Monday, 8 October 2012

Egg Noodles


Egg Noodles
Egg Noodles


Ingredients

§ Noodles – 400 grams.
§ Cabbage – ¼ Cup (Finely chopped)
§ Carrot – ¼ Cup (Finely chopped)
§ Capsicum – 1 (Cut into small pieces)
§ Beans – ¼ Cup (Finely Chopped)
§ Egg-2
§ Soy Sauce – 2 tspn
§ Tomato Sauce – 2 tbsp.
§ Chili Sauce – 2 tspn
§ Pepper powder – 1 tspn
§ Salt – As needed
§ Oil – As needed

         Preparation
1.     Boil the noodles in plenty of water and with a teaspoon of oil and little salt. Remove and strain the water and slightly wash it in the running cold water. (The noodles should not be over cooked. It will turn mushy if it’s over cooked. So remove and strain when it’s just cooked).
2.     Heat oil in a wok or a kadai, add the vegetables one by one and sauté till they get soft.
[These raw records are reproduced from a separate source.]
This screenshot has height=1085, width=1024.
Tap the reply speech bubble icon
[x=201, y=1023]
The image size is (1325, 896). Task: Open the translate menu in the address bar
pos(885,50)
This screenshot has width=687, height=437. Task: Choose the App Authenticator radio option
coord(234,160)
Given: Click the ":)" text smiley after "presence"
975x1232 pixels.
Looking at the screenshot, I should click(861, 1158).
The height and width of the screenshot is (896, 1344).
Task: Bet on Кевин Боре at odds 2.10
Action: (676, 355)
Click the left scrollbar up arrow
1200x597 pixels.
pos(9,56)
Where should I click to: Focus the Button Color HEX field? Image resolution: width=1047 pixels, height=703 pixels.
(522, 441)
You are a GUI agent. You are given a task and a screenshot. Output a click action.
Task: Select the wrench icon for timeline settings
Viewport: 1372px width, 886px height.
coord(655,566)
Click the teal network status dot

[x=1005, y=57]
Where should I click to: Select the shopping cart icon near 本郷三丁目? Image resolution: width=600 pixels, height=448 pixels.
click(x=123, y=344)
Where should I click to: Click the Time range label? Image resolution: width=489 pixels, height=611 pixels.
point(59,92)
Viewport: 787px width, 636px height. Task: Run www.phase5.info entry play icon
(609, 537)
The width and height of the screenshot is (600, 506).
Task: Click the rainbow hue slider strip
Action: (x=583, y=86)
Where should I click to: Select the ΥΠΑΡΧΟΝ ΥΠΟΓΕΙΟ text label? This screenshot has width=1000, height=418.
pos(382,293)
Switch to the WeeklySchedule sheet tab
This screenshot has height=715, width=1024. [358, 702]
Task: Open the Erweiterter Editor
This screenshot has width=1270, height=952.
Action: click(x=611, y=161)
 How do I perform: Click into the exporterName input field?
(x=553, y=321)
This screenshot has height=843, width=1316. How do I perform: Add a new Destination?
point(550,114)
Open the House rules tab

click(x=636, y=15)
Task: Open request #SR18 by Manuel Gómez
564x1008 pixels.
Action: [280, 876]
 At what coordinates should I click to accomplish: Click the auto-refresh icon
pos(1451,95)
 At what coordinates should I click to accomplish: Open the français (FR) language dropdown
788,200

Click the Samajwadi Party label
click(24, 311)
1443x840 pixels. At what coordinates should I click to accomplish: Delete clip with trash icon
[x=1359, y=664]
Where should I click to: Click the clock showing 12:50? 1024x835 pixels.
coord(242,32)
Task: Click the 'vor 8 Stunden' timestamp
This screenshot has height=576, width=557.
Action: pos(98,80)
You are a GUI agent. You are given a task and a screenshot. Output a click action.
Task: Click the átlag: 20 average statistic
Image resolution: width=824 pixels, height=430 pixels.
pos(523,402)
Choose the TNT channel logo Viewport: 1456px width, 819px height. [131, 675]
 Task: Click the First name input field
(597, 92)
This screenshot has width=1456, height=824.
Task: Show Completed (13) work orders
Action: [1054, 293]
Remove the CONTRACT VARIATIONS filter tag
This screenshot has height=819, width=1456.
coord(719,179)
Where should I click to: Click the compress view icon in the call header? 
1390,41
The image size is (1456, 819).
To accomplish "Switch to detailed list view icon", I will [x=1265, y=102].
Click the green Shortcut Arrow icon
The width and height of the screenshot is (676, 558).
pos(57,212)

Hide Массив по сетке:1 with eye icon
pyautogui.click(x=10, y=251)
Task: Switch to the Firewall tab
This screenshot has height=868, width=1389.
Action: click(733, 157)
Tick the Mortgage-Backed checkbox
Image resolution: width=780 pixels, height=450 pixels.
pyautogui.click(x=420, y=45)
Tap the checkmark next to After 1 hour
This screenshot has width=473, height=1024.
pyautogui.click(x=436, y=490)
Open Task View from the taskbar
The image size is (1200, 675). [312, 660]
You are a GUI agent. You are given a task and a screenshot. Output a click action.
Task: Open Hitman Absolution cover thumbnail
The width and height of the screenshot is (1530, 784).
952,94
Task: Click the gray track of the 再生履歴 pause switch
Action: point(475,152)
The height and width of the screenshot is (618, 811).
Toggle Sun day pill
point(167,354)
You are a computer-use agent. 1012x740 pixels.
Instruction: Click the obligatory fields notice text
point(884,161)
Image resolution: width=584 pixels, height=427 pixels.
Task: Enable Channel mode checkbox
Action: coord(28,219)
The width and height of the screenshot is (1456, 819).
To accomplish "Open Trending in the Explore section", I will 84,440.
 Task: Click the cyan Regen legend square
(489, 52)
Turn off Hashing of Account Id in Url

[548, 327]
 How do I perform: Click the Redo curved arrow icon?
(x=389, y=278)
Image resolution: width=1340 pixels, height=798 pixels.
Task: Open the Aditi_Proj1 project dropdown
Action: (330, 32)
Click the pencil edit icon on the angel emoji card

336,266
You can add a little salt here (keeping in mind that soy sauce which we will be adding later also has salt in it).
3.     Add the cooked noodles, tomato sauce, chili sauce, soy sauce and pepper powder. Keep the flame little high while adding the soya sauce. Add egg either scrambled or cooked (plain omelette) and cut into desired size. Mix everything well.

Note:
      For Vegetarian’s, avoid egg and use mushrooms (cut into small pieces and add with the vegetables).